**Task details:** Repeat verbatim each line from the line with "Task: Select the iPad Air 2 row label" to the end of the entries. Pictures do not belong in the copy.

[Collected data]
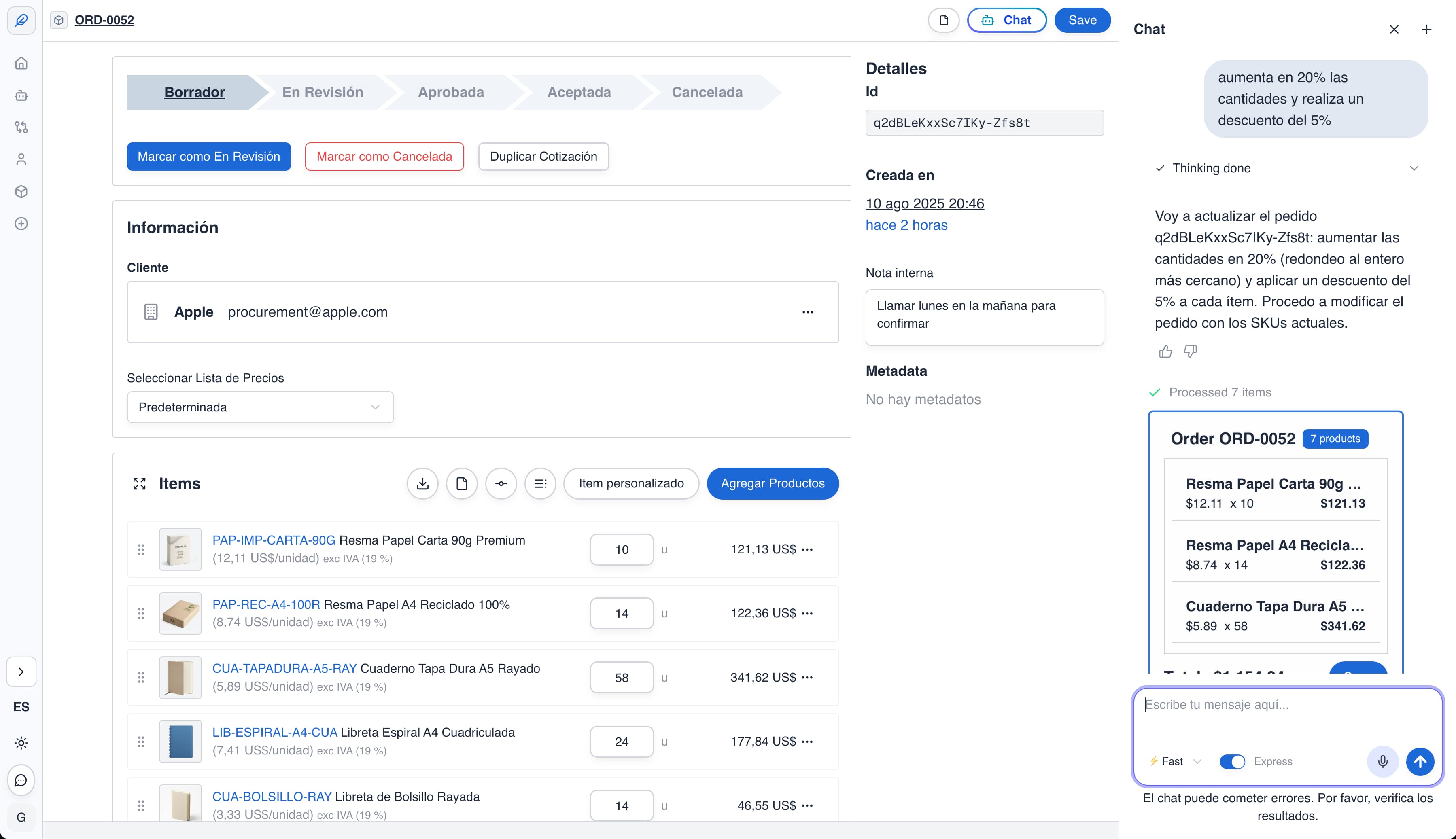Screen dimensions: 1456x839
Task: Click the plus icon to create new
Action: click(21, 224)
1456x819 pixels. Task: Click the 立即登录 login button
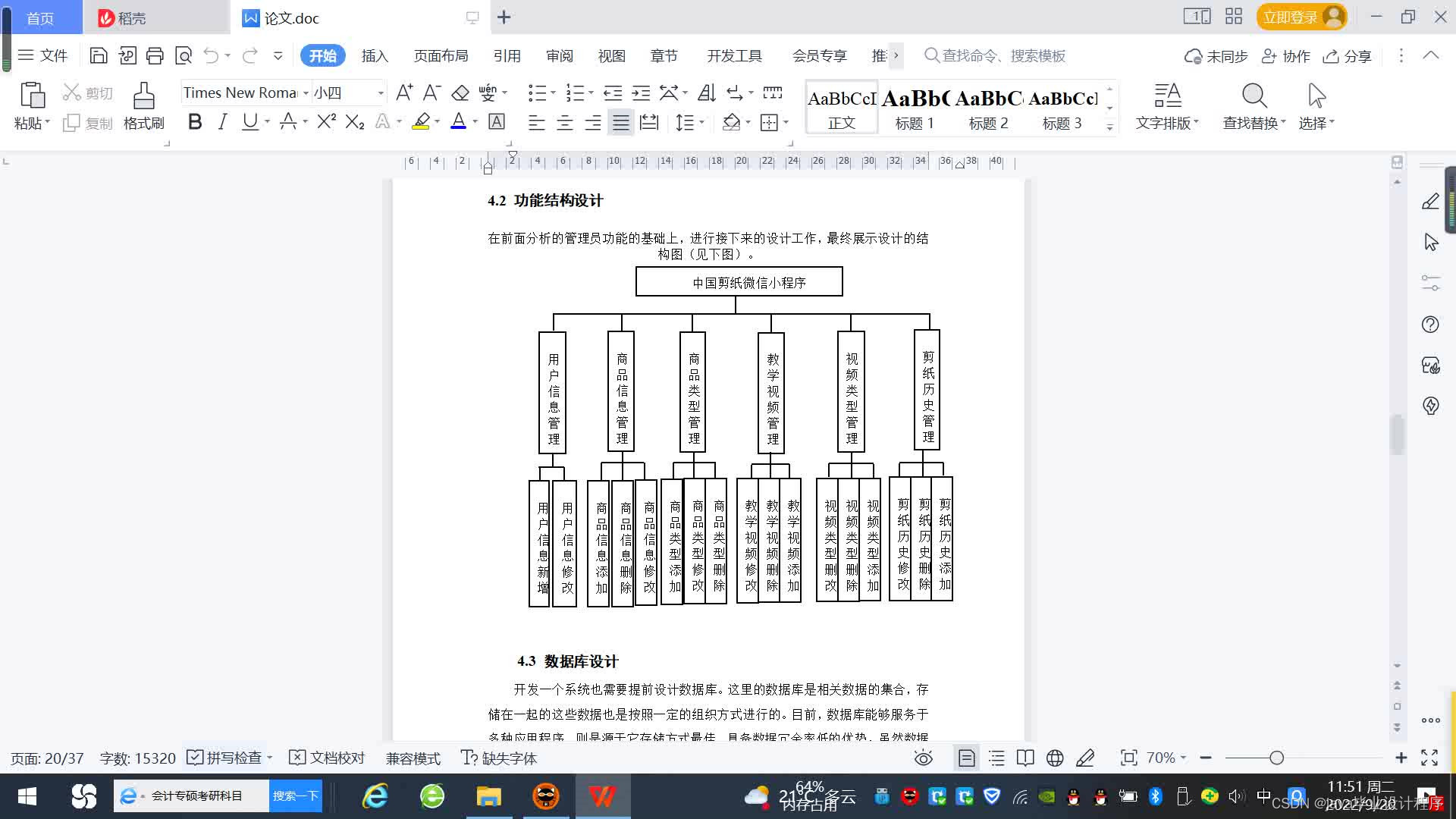1292,15
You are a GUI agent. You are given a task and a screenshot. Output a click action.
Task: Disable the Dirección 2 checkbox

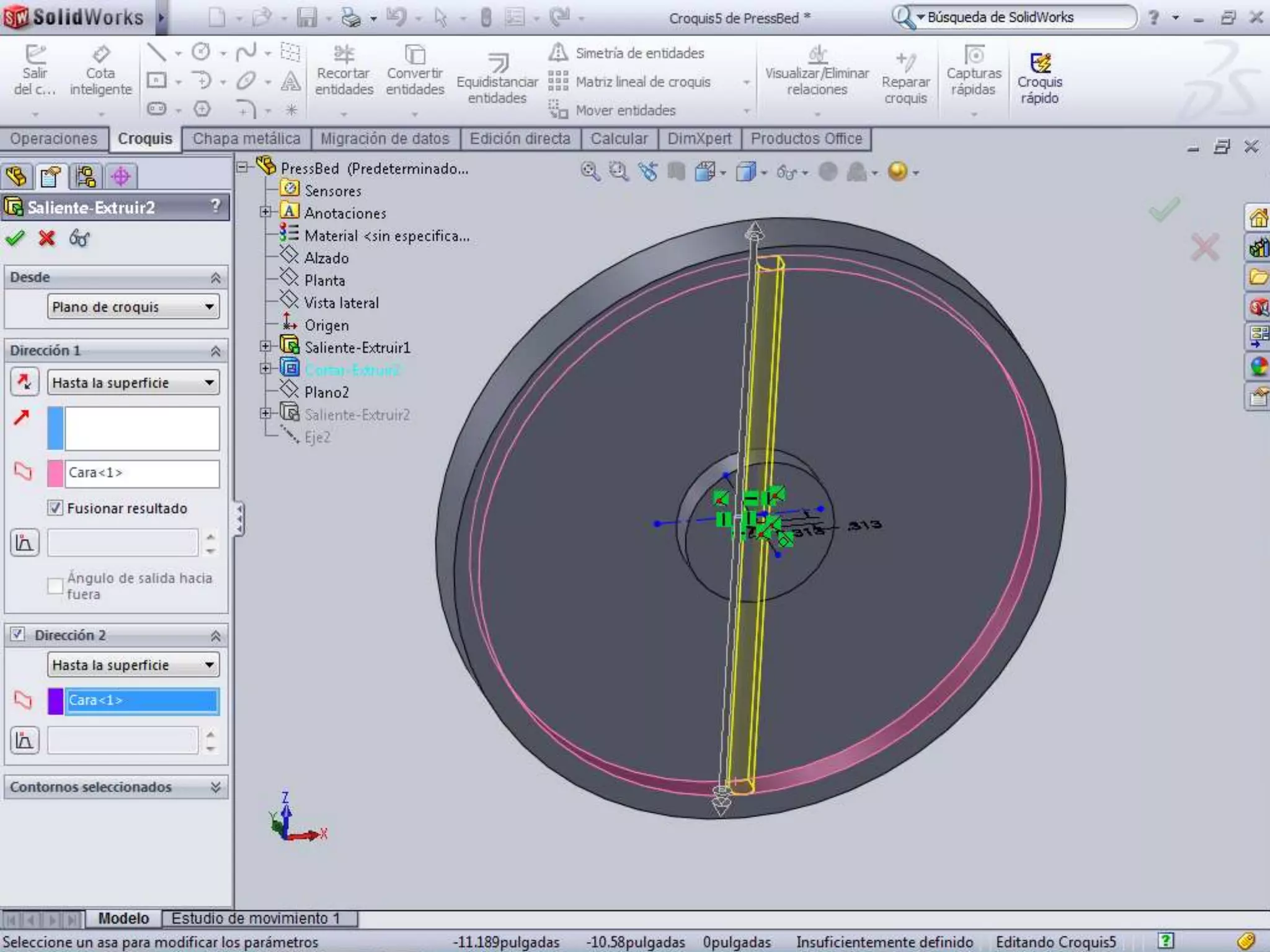coord(18,634)
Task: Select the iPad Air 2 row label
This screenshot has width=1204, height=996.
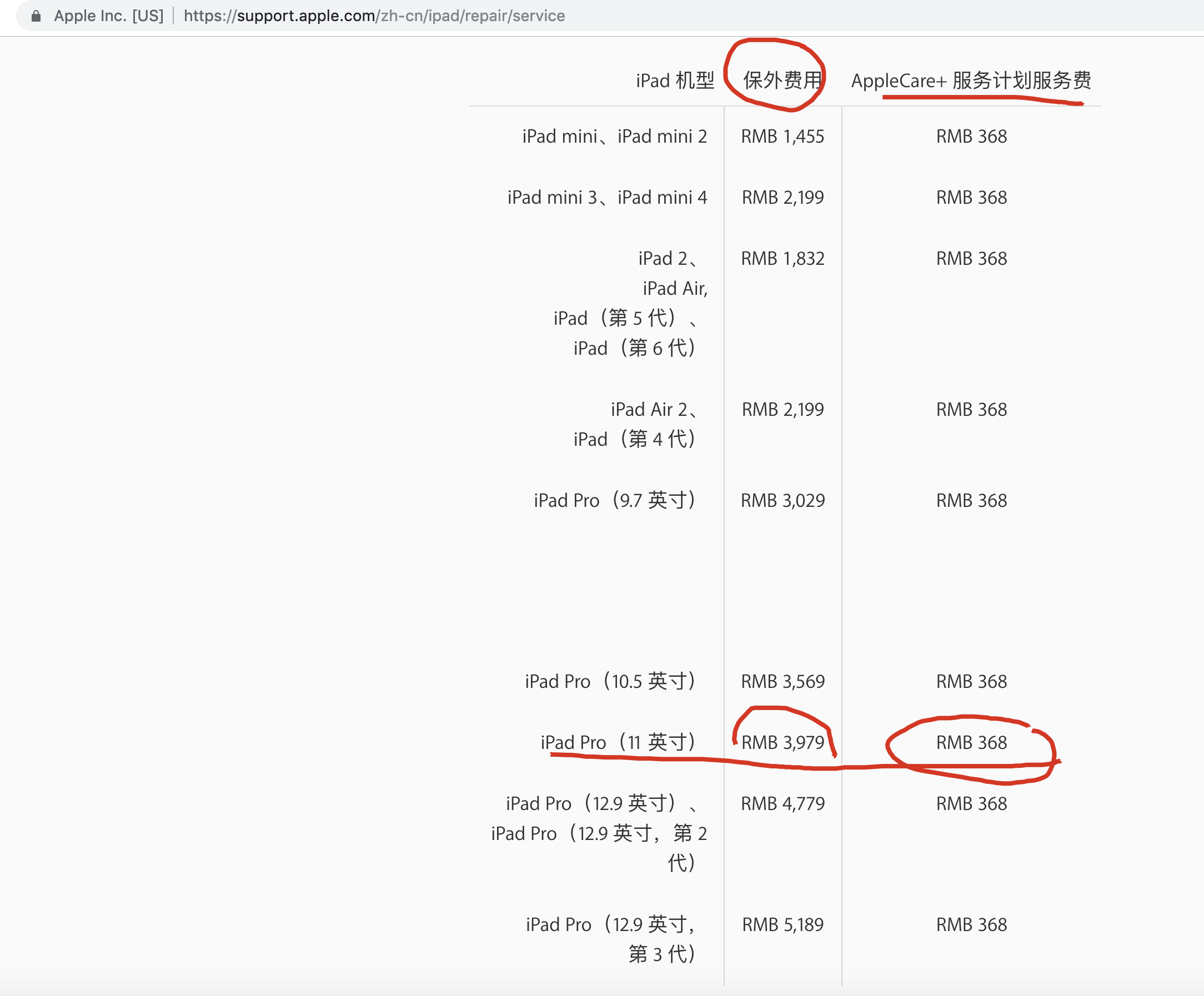Action: pos(653,410)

**The completed task:**
Task: Select the iPad Air 2 row label
This screenshot has width=1204, height=996.
Action: pos(653,410)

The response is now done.